In this talk, we will show how to calculate the d^1-differential of the rank spectral sequence. We will put the differential in certain distinguished triangles of coefficients/functors over some categories, and make these functors explicit in terms of Tits building and Ash-Rudolph's modular symbols. To accomplish this, we shall use Quillen's categorical homotopy theory intensively and introduce the notion of extended (modular) symbols which is equivalent to Ash-Rudolph's via the suspension of Tits buildings.
No. SM-126 13/12/2014 14:00 ~ 16:00 Salle U/V
Algebraic elliptic cohomology theory and flops
ZHAO Gufang (赵顾舫), Institut de Mathématiques de Jussieu
Abstract: In the first part of the talk I will recall the definition of algebraic cobordism and oriented cohomology theory. Then I will talk about algebraic elliptic cohomology theory. In the second part, I will discuss the relation between the elliptic genus and classical flops in birational geometry. The main theorem is that the ideal in the algebraic cobordism ring generated by differences of classical flops coincide the kernel of the elliptic genus. The corresponding statement for complex cobordism theory was proved by Totaro. The second part of the talk is based on my joint work with Marc Levine and Yaping Yang.
No. SM-125 22/11/2014 14:00 ~ 16:00 Salle U/V
Holomorphic Morse inequalities and its applications
CAO Junyan (曹俊彦), Université Paris 6
Abstract: I will explain the holomorphic Morse inequalities, an important tool in complex analytic and algebraic geometry. After sketching a proof of the holomorphic Morse inequalities, we will concentrate on one important application in complex algebraic geometry, namely the duality of some positive cones.

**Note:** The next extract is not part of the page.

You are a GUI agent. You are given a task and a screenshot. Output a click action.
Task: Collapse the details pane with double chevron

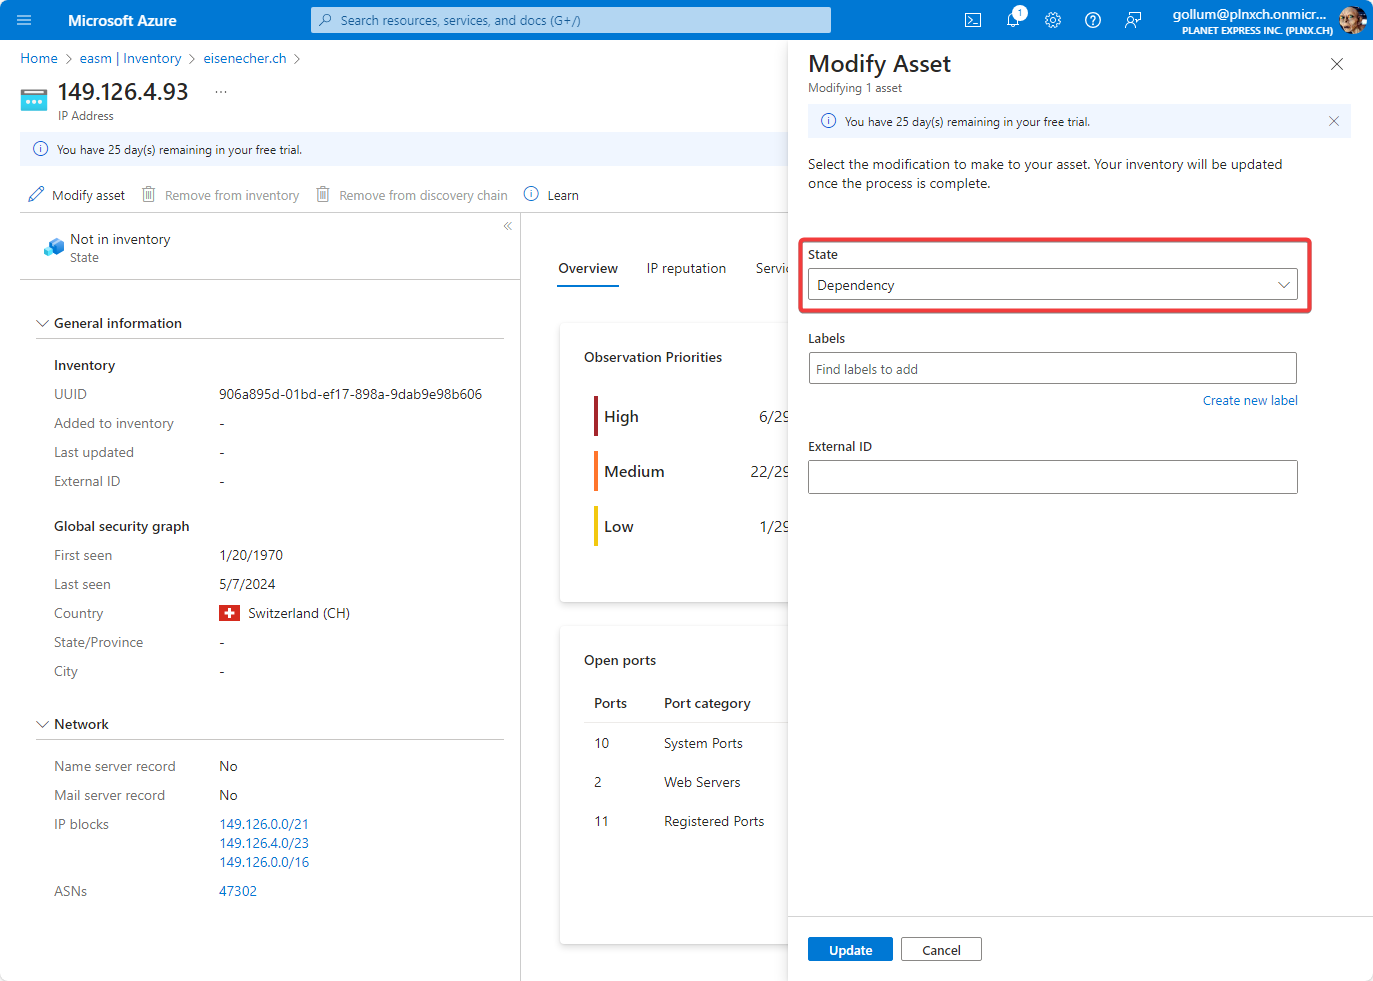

Reference: Holomorphic Morse inequalities, The pseudo-effective cone of a compact Kahler manifold and varieties of negative Kodaira dimension.
Click here for notes.
No. SM-124 08/11/2014 14:00 ~ 16:00 Salle U/V
Characteristic cycle of l-adic sheaves
HU Haoyu (胡昊宇), IHES & Nankai University
Abstract: To any holonomic D-modules on a complex smooth variety, one can associate a characteristic cycle that lives in the cotangent bundle. The Eular-Poincaré characteristic can be computed as the intersection of the characteristic cycle with the zero-section of the cotangent bundle. There have been many attempts to define the analogue notion of characteristic cycle for l-adic sheaves. The first example is the Grothendieck-Ogg-Shafarevich formula that computes the Euler-Poincaré characteristic of an l-adic sheaf on a smooth curve over a field. In this talk, I will discuss some approaches for l-adic sheaves on higher dimension schemes due to Abbes and Saito.
Click here for notes.
No. SM-123 25/10/2014 14:00 ~ 16:00 Salle U/V
Presheaf with transfers, Gersten resolution and motivic cohomology
CAO Yang (曹阳), Université Paris-Sud
Abstract: Firstly, I will give the definition of correspondence, presheaf with transfers and some examples. Secondly I will talk about Gersten resolution and its application to Chow groups, K-groups and unramifie cohomology. Thirdly, I will give the definition of motivic complex, and its application to cohomological invariant (if I have time).